Amazon MSK clusters emit a very large number of metrics via JMX, many of which can be useful for tuning the performance of your cluster, producers, and consumers. However, that large volume brings complexity with monitoring. By default, Amazon MSK clusters come with CloudWatch monitoring of your essential metrics. You can extend your monitoring capabilities by using open-source monitoring with Prometheus. This feature enables you to scrape a Prometheus friendly API to gather all the JMX metrics and work with the data in Prometheus.
This solution provides a simple and easy observability platform for Amazon MSK along with much needed insights into various critical operational metrics that yields the following organizational benefits for your IT operations or application teams:
You can quickly drill down to various Amazon MSK components (broker level, topic level, or cluster level) and identify issues that need investigation
You can investigate Amazon MSK issues after the event using the historical data in Amazon Managed Service for Prometheus
You can shorten or eliminate long calls that waste time questioning business users on Amazon MSK issues
In this post, we set up Amazon Managed Service for Prometheus, Amazon Managed Grafana, and a Prometheus server running as container on Amazon Elastic Compute Cloud (Amazon EC2) to provide a fully managed monitoring solution for Amazon MSK.
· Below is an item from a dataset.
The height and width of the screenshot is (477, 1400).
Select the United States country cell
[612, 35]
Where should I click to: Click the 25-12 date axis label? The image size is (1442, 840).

The solution provides an easy-to-configure dashboard in Amazon Managed Grafana for various critical operation metrics, as demonstrated in the following video.
Solution overview
Amazon Managed Service for Prometheus reduces the heavy lifting required to get started with monitoring applications across Amazon MSK, Amazon Elastic Kubernetes Service (Amazon EKS), Amazon Elastic Container Service (Amazon ECS), and AWS Fargate, as well as self-managed Kubernetes clusters. The service also seamlessly integrates with Amazon Managed Grafana to simplify data visualization, team management authentication, and authorization.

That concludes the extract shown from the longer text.